Author Archives: Thomas

2016-05-09 Mercury Transit

Mercury transited the face of the Sun on May 9th.  The entire event was visible from the east coast of the United States, but on the west coast where I am the event had already started at Sunrise and was over by about noon.

I happened to be travelling at the time, so I was unable to photograph the event with my hydrogen alpha setup.  Instead I rented a Canon 100-400mm lens and 2x teleconverter to which I attached a 77mm filter with some Baader solar film.  Unfortunately, I forgot to bring my tripod on the trip (left it right next to the door..yeah!), so I had to rely on the image stabilization and resting the lens on the roof of my car.  I got a couple half decent shots of Mercury with a nice patch of sunspots.

 

2016-05-09 Mercury transit of the Sun with sunspots in white lig 2016-05-09 Mercury transit of the Sun with sunspots in white lig 2016-05-09 Mercury transit of the Sun with sunspots in white lig

The darker spot in the lower right is Mercury.

Summer of Probes

Well I haven’t blogged anything in ages, and I’ve moved to the pacific northwest where I’m not likely to get the same amount of opportunities to use my solar scope as I did in southern California.

New Horizons and Pluto

It’s all good though because this summer we’ve got some great activity in the solar system.  Like most people, when I was a kid, Pluto was a planet.  This exotic place farther from our Sun than any other in the solar system.  Pluto’s been demoted, but it hasn’t diminished in my mind.

Observing Pluto with amateur telescopes is not very exciting.  Pluto is so small and far away that you can’t really tell the difference between Pluto and a star.  I was observing once with a friend who had an 8″ Celestron Ultima 2000 SCT.  These telescopes are computerized, and he wanted to look at Pluto.  So he told the computer, “show me Pluto.”  After the whirring of the motors stopped, we looked in the eyepiece to a what appeared to be a field of stars.  We joked that the only thing we knew was that light reflected from Pluto had entered our eyes.  Had we had detailed star charts we would have been able to figure out which speck of light was Pluto, but Pluto is so dim that I don’t think there’s a chart on the market we could have purchased.  We would have had to make a chart with our computer and print it out.

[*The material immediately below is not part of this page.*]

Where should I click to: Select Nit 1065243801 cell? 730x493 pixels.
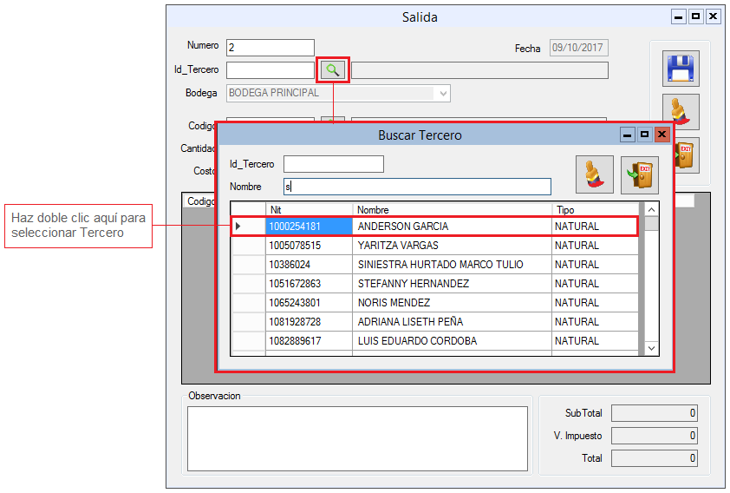point(309,303)
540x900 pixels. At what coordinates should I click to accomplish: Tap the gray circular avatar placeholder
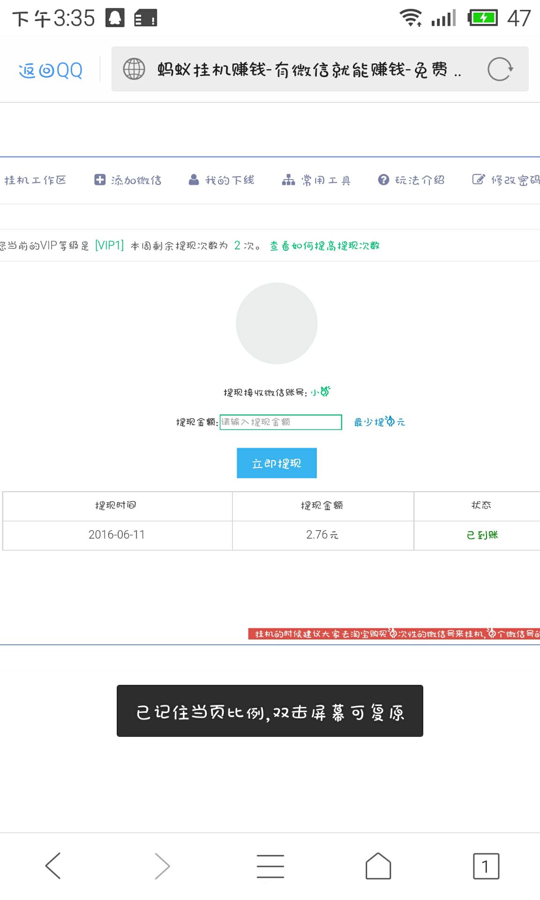(x=277, y=323)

Anyway, the point of this post is to talk about the NASA New Horizons mission.  The JPL page for the mission is here.  After nearly 10 years flying out to Pluto, New Horizons is starting to get close.  It will pass nearest to Pluto on July 14th before going on to explore the Kuiper Belt.  It’s starting to return photos that are better than anything we’ve taken before, and there only going to get better for the next month.  This is so exiting.  Not only are we going to learn a lot about Pluto, but we will undoubtedly end up with a lot more new questions about Pluto and the formation of our solar system.

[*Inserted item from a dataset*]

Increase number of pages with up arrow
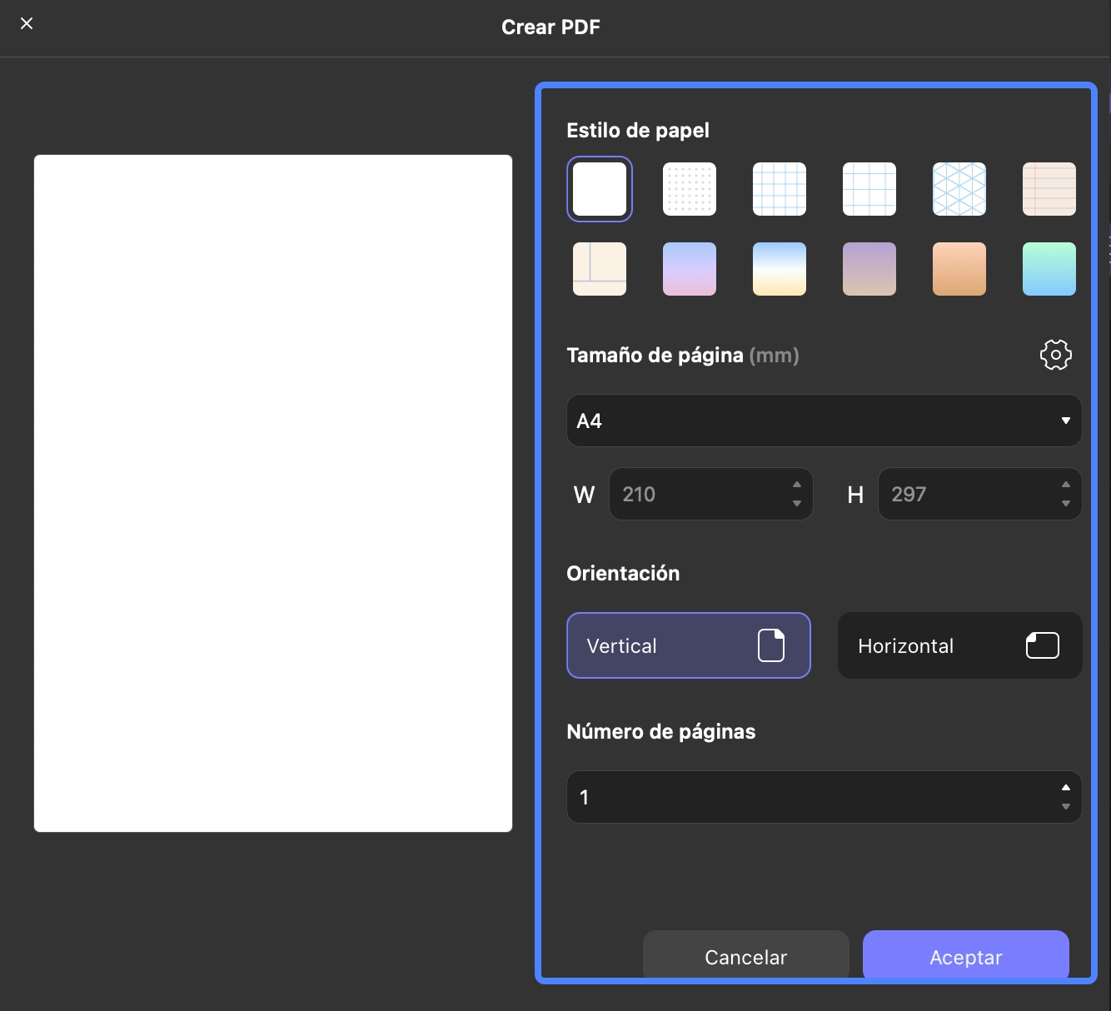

My favorite image so far is this animation that shows the odd orbit of Pluto and its largest moon Charon.  Charon’s mass is 11.6% that of Pluto.  We’re used to seeing one object orbit another with much larger mass, so the effect of the smaller object on the larger object is not easily detectable.  However, in this case, it is very obvious that Charon is tugging on Pluto in a very large way.  Both objects orbit around a point in space instead of a point inside Pluto!

Pluto and Charon's odd orbit

Pluto and Charon orbiting a point between both objects.

 

Dawn and Ceres

At the same time NASA’s Dawn mission is in orbit around Ceres the largest object in the asteroid belt.  Some amazing photos of this object have already been returned.  Why not pop over to JPL’s page and have a look.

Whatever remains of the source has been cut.